How to Create a Cartoonizer with TensorFlow Lite?
This is an end-to-end tutorial on how to convert a TensorFlow model to TensorFlow Lite (TFLite) and deploy it to an Android app to cartoonize an image captured by the camera.
We created this end-to-end tutorial to help developers with these objectives:
- Provide a reference for the developers looking to convert models written in TensorFlow 1.x to their TFLite variants using the new features of the latest (v2) converter — for example, the MLIR-based converter, more supported ops, and improved kernels, etc.
(In order to convert TensorFlow 2.x models in TFLite please follow this guide.)
- How to download the .tflite models directly from TensorFlow Hub if you are only interested in using the models for deployment.
- Understand how to use the TFLite tools such as the Android Benchmark Tool, Model Metadata, and Codegen.
- Guide developers on how to create a mobile application with TFLite models easily, with ML Model Binding feature from Android Studio.
The project repo contains notebooks for saving and converting to .tflite models and the Android code (learn more about the SavedModel format on the TensorFlow doc). The TFLite models are also available for download directly from TensorFlow Hub here.
White-box CartoonGAN (by Xinrui Wang and Jinze Yu) transforms an input image (preferably a natural image) to its cartoonized representation.
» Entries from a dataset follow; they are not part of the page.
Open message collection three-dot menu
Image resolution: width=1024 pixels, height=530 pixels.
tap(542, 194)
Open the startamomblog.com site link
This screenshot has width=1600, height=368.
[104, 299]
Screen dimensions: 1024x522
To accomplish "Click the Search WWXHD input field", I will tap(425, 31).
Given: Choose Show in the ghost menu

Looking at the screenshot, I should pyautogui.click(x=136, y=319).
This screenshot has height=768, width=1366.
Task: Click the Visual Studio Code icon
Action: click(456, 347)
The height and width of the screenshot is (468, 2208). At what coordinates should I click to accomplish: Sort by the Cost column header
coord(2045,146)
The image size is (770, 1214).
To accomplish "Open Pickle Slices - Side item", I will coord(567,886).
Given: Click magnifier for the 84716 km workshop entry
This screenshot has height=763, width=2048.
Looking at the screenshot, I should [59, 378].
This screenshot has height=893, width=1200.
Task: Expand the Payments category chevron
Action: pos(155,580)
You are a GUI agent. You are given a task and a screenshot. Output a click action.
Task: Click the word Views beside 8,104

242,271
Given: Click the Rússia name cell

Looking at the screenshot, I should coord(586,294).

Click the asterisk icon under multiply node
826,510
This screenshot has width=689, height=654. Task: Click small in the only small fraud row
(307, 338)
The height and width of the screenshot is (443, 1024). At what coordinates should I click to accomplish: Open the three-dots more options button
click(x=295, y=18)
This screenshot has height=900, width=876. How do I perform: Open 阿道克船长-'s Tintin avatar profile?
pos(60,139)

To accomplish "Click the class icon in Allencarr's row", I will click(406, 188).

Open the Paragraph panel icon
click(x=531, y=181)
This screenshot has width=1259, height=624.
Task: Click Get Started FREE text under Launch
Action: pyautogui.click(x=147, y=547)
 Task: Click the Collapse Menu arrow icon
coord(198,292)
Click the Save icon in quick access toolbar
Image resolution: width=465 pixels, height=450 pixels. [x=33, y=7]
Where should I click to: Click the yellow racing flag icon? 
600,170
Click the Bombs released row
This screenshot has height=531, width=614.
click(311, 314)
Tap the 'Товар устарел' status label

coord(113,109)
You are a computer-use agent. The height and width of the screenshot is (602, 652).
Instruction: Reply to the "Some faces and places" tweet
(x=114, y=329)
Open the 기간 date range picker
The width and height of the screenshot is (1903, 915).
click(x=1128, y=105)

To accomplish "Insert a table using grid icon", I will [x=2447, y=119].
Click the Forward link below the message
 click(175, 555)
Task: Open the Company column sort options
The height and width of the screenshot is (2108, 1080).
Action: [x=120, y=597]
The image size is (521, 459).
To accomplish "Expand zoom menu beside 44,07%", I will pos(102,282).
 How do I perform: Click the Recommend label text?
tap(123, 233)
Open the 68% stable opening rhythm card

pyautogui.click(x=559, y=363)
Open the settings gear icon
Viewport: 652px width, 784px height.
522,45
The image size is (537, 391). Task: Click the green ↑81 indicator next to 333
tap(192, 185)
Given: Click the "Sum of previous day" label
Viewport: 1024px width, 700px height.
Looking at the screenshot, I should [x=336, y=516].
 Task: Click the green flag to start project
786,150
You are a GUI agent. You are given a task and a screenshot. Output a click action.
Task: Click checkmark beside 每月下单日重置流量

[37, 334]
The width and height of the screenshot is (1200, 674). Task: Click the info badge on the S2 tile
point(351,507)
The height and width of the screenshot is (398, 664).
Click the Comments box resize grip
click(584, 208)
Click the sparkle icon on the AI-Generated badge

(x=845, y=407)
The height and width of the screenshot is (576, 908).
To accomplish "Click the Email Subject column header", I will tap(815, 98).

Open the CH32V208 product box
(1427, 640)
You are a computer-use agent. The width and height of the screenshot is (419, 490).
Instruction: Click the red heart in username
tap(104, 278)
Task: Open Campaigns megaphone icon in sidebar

This tutorial uses the generator of the White-box CartoonGAN for inference in the Android app.
Create the TensorFlow Lite Model
The authors of White-box CartoonGAN provide pre-trained weights that can be used for making inference on images. We convert these pre-trained weights to TFLite which are more suitable to run on a mobile app. Refer to the details on model conversion on GitHub here.
Step-by-step summary of this section:
- Generate a SavedModel out of the pre-trained model checkpoints.
- Convert SavedModel with post-training quantization using the latest TFLiteConverter.